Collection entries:

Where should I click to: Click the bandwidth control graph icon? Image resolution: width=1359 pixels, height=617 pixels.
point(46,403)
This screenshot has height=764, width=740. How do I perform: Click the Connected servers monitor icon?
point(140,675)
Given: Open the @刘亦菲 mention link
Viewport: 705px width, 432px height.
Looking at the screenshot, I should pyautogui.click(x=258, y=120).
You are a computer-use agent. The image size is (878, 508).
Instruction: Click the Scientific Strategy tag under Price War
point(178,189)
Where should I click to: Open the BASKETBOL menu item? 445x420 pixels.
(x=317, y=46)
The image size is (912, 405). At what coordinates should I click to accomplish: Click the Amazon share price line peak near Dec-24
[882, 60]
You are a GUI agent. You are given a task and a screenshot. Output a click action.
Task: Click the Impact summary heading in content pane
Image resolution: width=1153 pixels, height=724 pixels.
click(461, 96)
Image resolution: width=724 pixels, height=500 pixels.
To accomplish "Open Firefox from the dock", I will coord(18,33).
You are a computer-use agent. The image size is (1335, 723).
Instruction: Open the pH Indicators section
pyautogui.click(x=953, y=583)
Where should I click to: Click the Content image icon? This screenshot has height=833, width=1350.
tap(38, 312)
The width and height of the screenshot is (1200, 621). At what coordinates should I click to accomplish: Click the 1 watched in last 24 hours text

WORK TO BE COMPLETED: Retype, without changes, the lines from the line holding "Where should I click to: Open" to the end of the data, both ends included.

YOUR RESPONSE:
Where should I click to: Open the BASKETBOL menu item? 445x420 pixels.
(x=317, y=46)
The image size is (912, 405). At what coordinates should I click to accomplish: Click the Amazon share price line peak near Dec-24
[882, 60]
You are a GUI agent. You are given a task and a screenshot. Output a click action.
Task: Click the Impact summary heading in content pane
Image resolution: width=1153 pixels, height=724 pixels.
click(461, 96)
Image resolution: width=724 pixels, height=500 pixels.
To accomplish "Open Firefox from the dock", I will coord(18,33).
You are a computer-use agent. The image size is (1335, 723).
Instruction: Open the pH Indicators section
pyautogui.click(x=953, y=583)
Where should I click to: Click the Content image icon? This screenshot has height=833, width=1350.
tap(38, 312)
The width and height of the screenshot is (1200, 621). At what coordinates should I click to accomplish: Click the 1 watched in last 24 hours text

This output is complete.